“你说什么!”宇文姗蓦的把茶盖盖在杯上,眸光狠戾的盯着顾姜阑道,“像你这种粗俗不堪的女子有什么资格说本家主!你不过是一个人人可弃的贱人,又是你资格评论本家主!”
“人人可弃?”顾姜阑哈哈一笑,“你确定你说的不是你自己?据说你与我朝那封神俊朗的渊王爷有一腿,似乎关系不一般,前段时间闹得轰轰烈烈,如今可是被甩了?还有,你出门办个事竟只带了一一个侍卫,这样就敢出来找本大人算账,你觉得本大人会让你们毫发无伤的走出城主府,仰或是副严城?”
“真正跟渊王爷有一腿的人是你吧。”宇文姗被顾姜阑这么一刺,反而不怒了,她呵呵一笑道,“前段日子本家主曾听闻了一些京城趣事,不知道城主大人可有兴趣听听?不过不听也无碍,主要看大人你如何选择,这不过是胆量大小的问题,不会丢人的。”
“哦?”顾姜阑也是一笑,“京城趣事啊,本大人刚从京城出来的,怎么就没听到过什么趣事?这位姑娘相必也是京城而来的哪家贵家小姐,本大人还不知姑娘你的芳名呢,可否告知一二?”
“名字到不必了,相逢何必再相识,本家主认识顾小姐你就好了,至于本家主,顾小姐不用知道。”宇文姗脸上色表情高深莫测,看着顾姜阑的目光却充满了嘲讽,这个女人即便是失忆了也不肯吃一点亏,武功虽不如以前,却也不是她想杀就杀了的弱女,没有内力手段灵敏,尤其是近身搏斗时的凌厉与敏捷,让她府有些招架不住,这是什么身法她并不懂,只不过,顾姜阑今日必须死!她不能任由她再继续强大下去,那样她就真的再也杀不了她了,这个女人对她对我威胁如此之大,她绝对不能留。似乎想到了顾姜阑喷血而亡的场景,她越发觉得高兴了,笑了笑,随即语峰一转,又转到了最初的京城趣事的问题上去了,只听她道,“顾小姐这般扯东拉西,莫不是不想听此趣事?”
“姑娘说笑了,到底是什么京城趣事,想说直接说出来就是,磨磨唧唧的干嘛呢,本大人还赶时间呢!”顾姜阑不耐烦的嘁着眉道。
她已经越来越恶心了,再多看那个女人几眼她就要吐了,吖的装逼装叉整个就一白莲花,装货。

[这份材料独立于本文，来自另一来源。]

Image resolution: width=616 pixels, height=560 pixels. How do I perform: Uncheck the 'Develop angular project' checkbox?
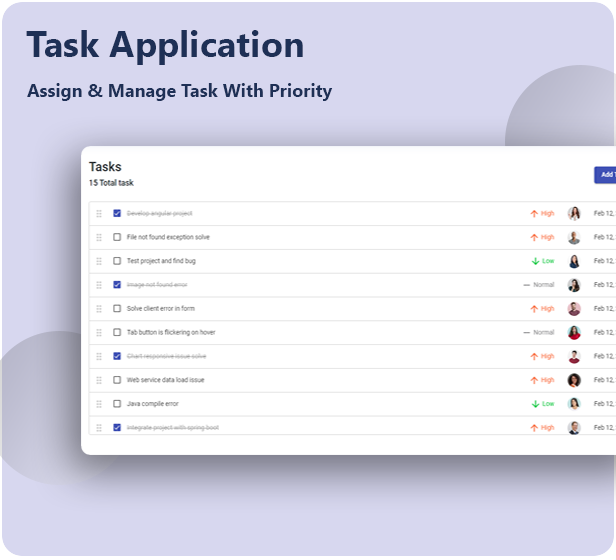117,213

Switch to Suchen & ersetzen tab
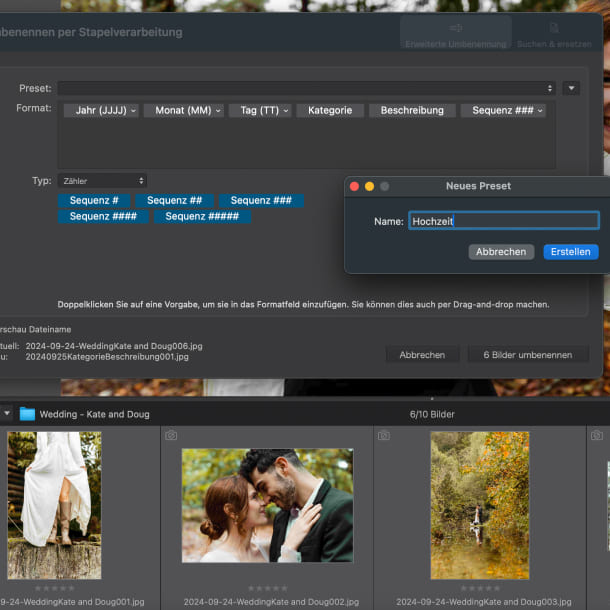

这醒来第一天就发生这么多事,顾姜阑已经很乱了,她需要去理一理,真多年平静如水惯了,这一日这么多事情发生在她身上,还真是不怎么习惯,本来两个男人就已经够烦了,好不容易出来了,却又碰上两女人,简直就是流年不利,什么坏事都往她身上凑,这个顾姜阑到底是个什么身份?招惹了一大群人,净给她找些麻烦,这一个个的如狼似虎,她看着就心烦。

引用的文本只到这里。